The Evidence Is Encouraging

The pandemic is not fully behind us in its effects on children. A 2025 overview in Child and Adolescent Psychiatry and Mental Health found that mental health consequences continue to emerge years later, particularly among children from low-income families (Singh et al., 2025).

But the Du et al. study gives us something to hold onto. Resilience resources are genuinely protective. They do not just correlate with better outcomes. They cause them. The children who fared best were not those who faced less difficulty. They were those who had something to draw on when it arrived.
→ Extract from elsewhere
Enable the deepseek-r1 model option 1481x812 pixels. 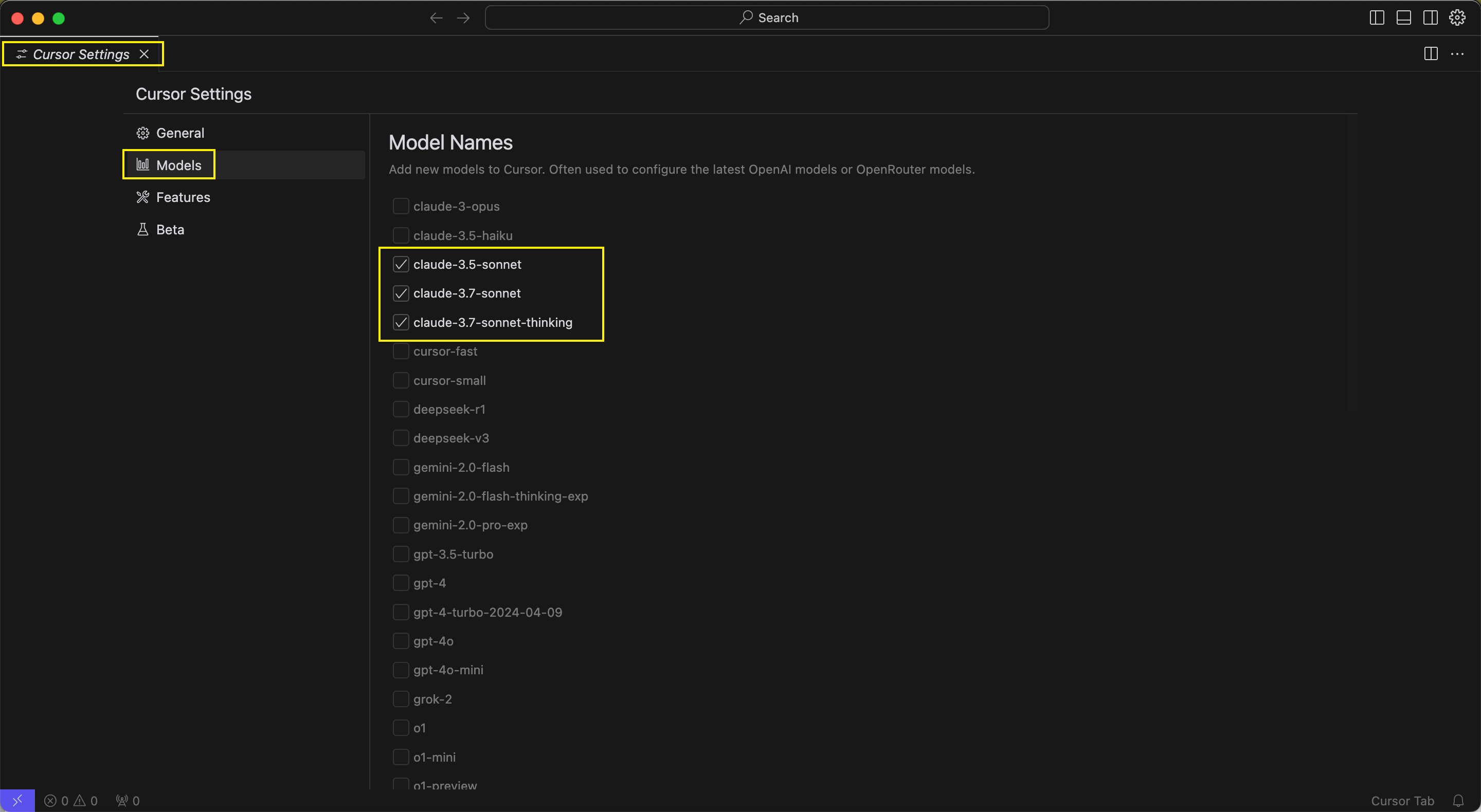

That is what building resilience in children actually means. Not toughening them up, but filling the well so there is something there when they need it. My work at Bookbot and Flinders keeps returning to the same finding: what protects children is not the absence of difficulty, but the presence of support.


References

Du, H., Little, C. W., & Hart, S. A. (2026). COVID-19 Impacts on Children and Resources for Resilience: What is the Direction of Causation? Developmental Science, 29, e70172.

Radhakrishnan, L., Leeb, R. T., Bitsko, R. H., et al. (2022). Paediatric Emergency Department Visits Associated with Mental Health Conditions Before and During the COVID-19 Pandemic. MMWR Morb Mortal Wkly Rep, 71(8): 319-324.
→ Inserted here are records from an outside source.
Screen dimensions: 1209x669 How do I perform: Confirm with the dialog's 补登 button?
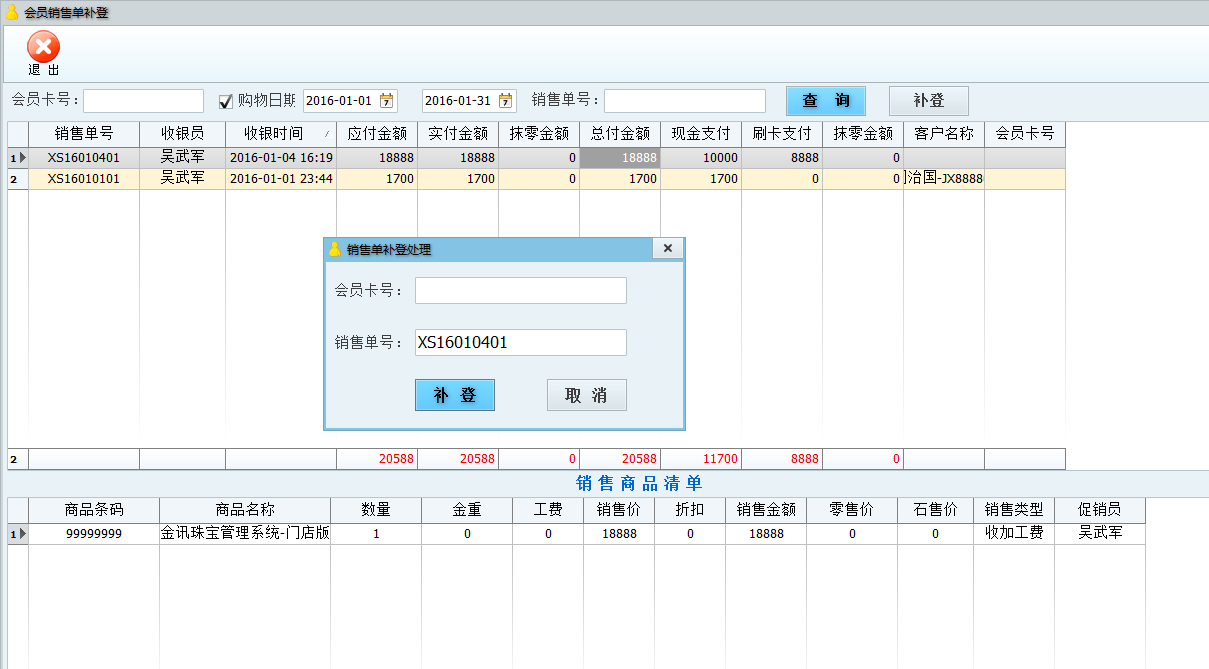click(x=454, y=395)
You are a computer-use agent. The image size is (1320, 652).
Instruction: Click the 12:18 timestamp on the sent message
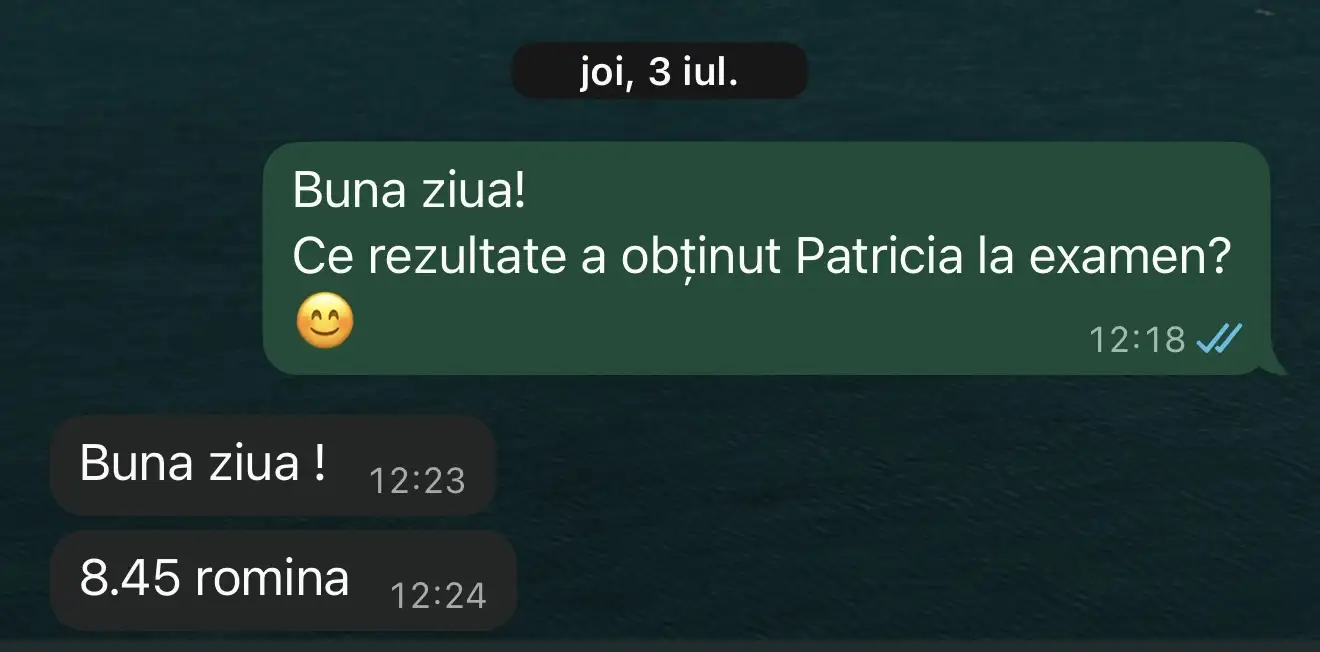pyautogui.click(x=1137, y=341)
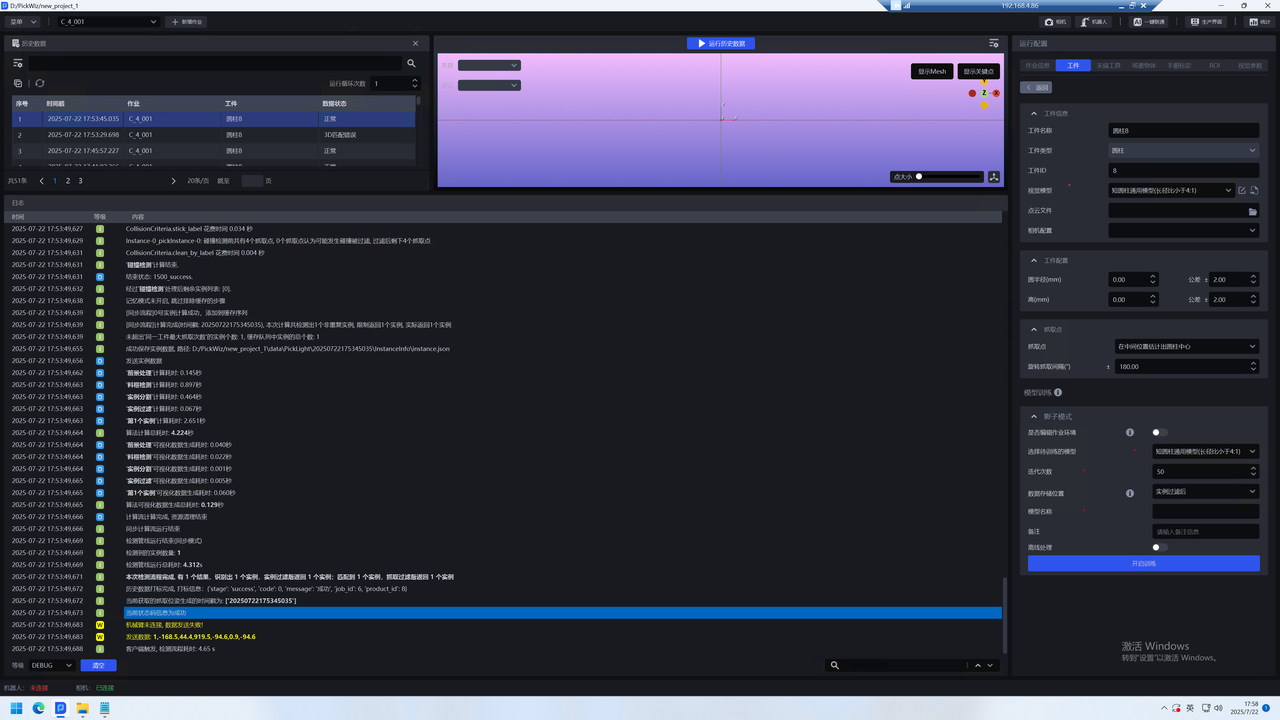Viewport: 1280px width, 720px height.
Task: Expand the 工件类型 dropdown
Action: [1183, 151]
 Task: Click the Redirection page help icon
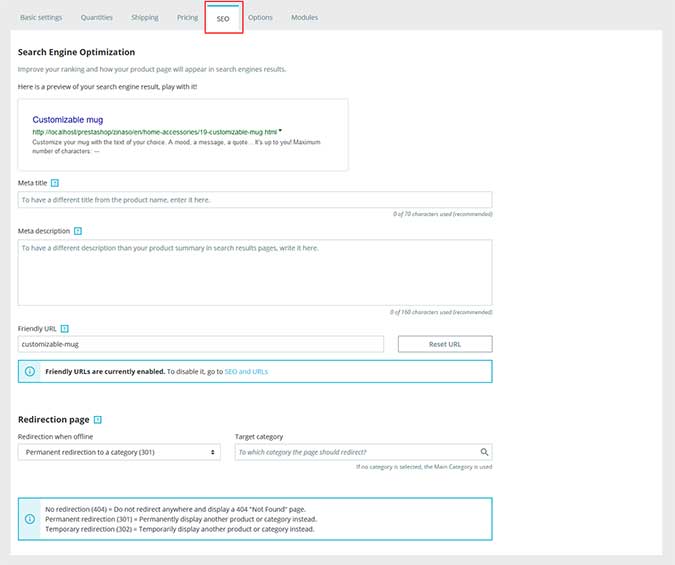pos(98,420)
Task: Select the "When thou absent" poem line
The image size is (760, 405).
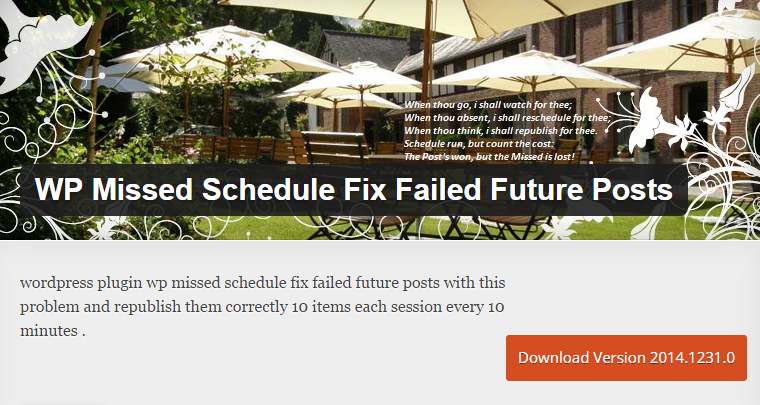Action: click(507, 118)
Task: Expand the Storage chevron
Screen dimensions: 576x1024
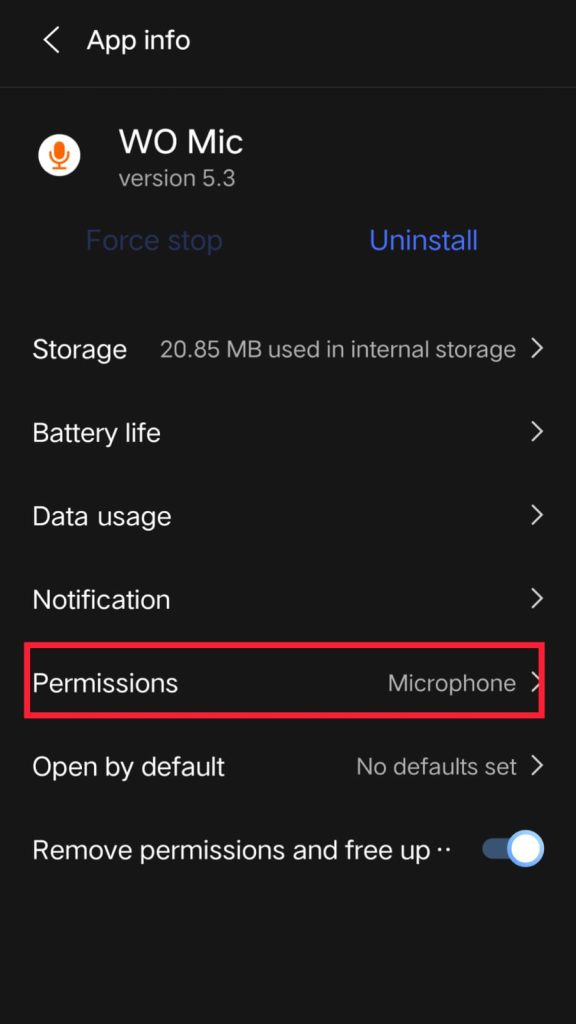Action: tap(537, 349)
Olsavsky, A. L., Ralph, J. E., Benhayoun, A., et al. (2024). COVID-19 Impact, Resilience, and Child Quality of Life: A Dyadic Analysis. Journal of Family Psychology, 38(4): 523-535.

Yates, J. & Mantler, T. (2023). The Resilience of Caregivers and Children in the Context of COVID-19: A Systematic Review. Journal of Child & Adolescent Trauma, 16(4): 819-838.
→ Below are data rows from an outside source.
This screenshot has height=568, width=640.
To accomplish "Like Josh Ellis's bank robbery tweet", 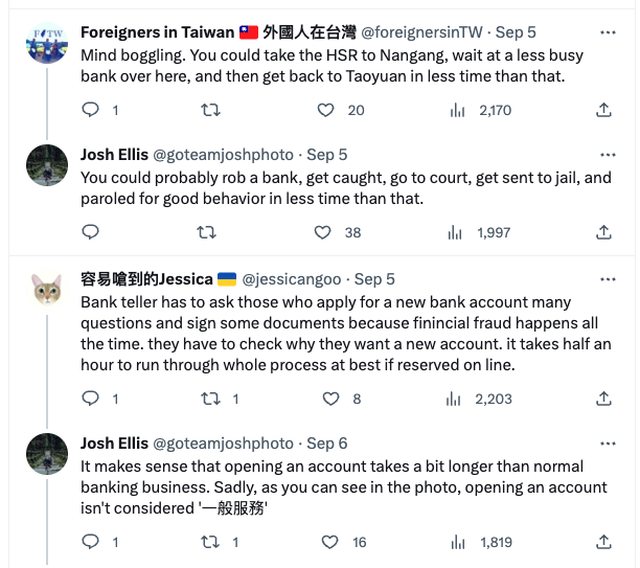I will point(323,232).
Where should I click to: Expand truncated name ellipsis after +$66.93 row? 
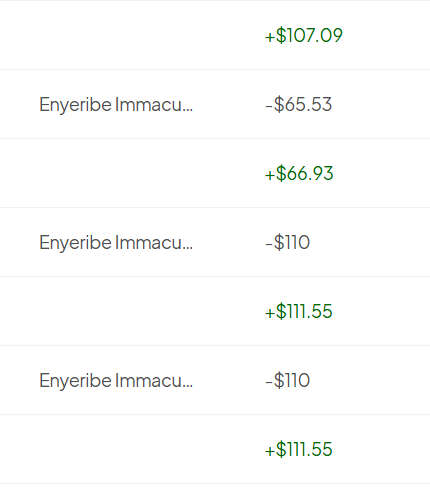(x=188, y=248)
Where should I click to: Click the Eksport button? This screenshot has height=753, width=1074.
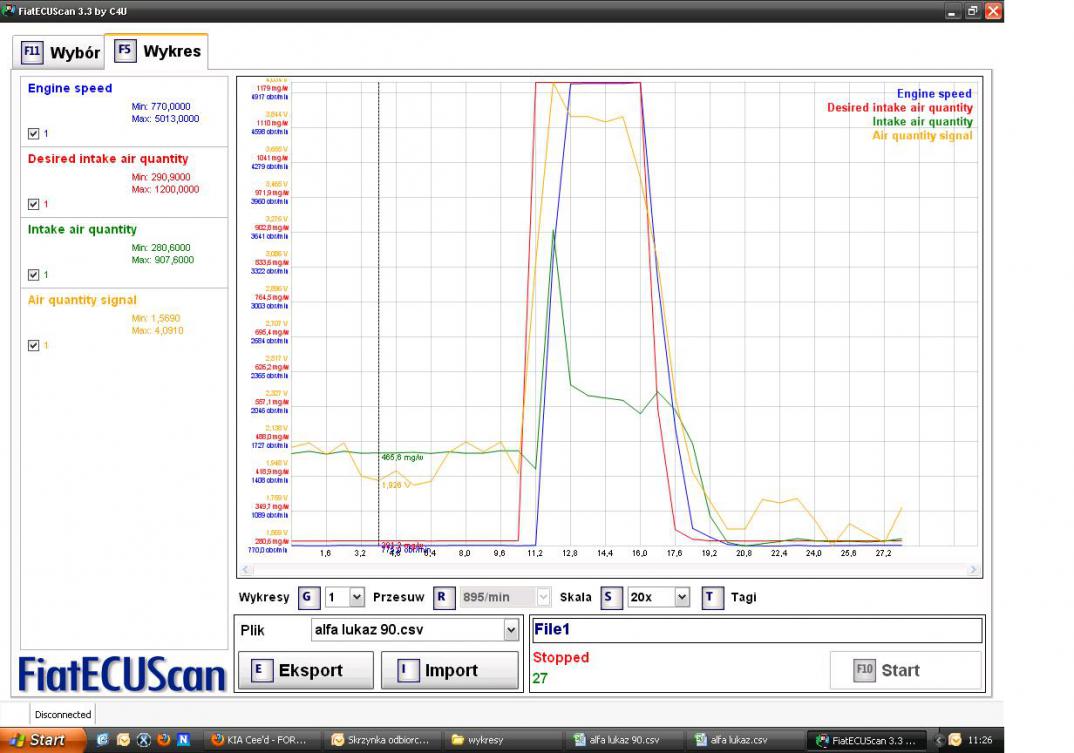(x=305, y=670)
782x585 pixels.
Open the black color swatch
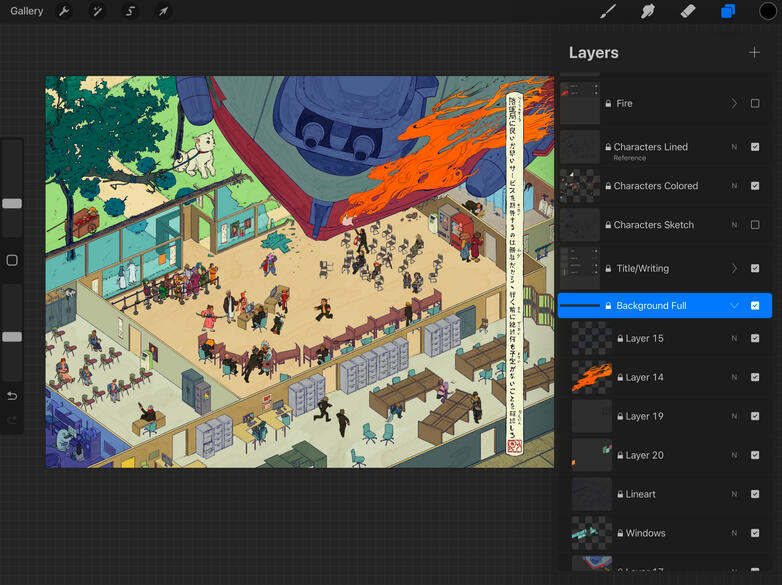tap(767, 11)
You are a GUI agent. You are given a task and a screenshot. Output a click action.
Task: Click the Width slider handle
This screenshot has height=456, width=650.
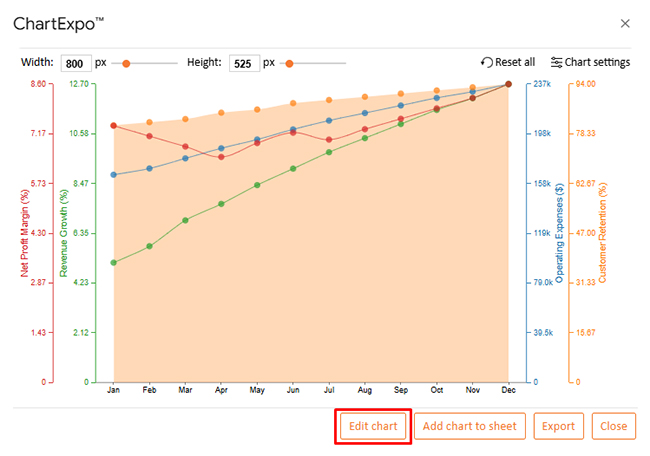tap(126, 63)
Frontiers in Psychiatry. (2025). School-based interventions for resilience in children and adolescents: A systematic review and meta-analysis of randomized controlled trials.

Child and Adolescent Psychiatry and Mental Health. (2025). Child and adolescent mental health during the Covid-19 pandemic: an overview of key findings from a thematic series.

Frequently Asked Questions

How did COVID affect the mental health of children?

The pandemic increased rates of anxiety, depression, sleep difficulties, and social isolation in children. A 2022 CDC report found that paediatric mental-health emergency visits rose 24% among 5- to 11-year-olds during the early pandemic compared to 2019. Research also shows that children with stronger resilience resources, including supportive family relationships and community connections, experienced significantly fewer negative effects.

What are the 7 C's of resilience for kids?

Paediatrician Dr. Kenneth Ginsburg identified seven components of childhood resilience: Competence, Confidence, Connection, Character, Contribution, Coping, and Control. These map closely to the three resilience domains researchers measure in children: personal strengths, relational resources, and community factors. Building across all three areas gives children a meaningful buffer against stress and adversity.

How do you build resilience in a child?

Research points to three key areas: personal resources (helping children recognise their own strengths), relational resources (warm, consistent relationships with caregivers and peers), and community resources (feeling connected to school and neighbourhood). Practical steps include encouraging children to name their emotions, maintaining routines during stressful times, fostering friendships, and giving children age-appropriate responsibilities that build a sense of competence.

What are signs of poor resilience in children?

Children with lower resilience may show persistent irritability, difficulty sleeping, withdrawal from friends or activities they used to enjoy, and heightened reactions to everyday setbacks. During stressful events like the pandemic, these children tended to experience more anxiety, social isolation, and academic difficulties. Early support through strong relationships and coping strategies can help build resilience before challenges escalate.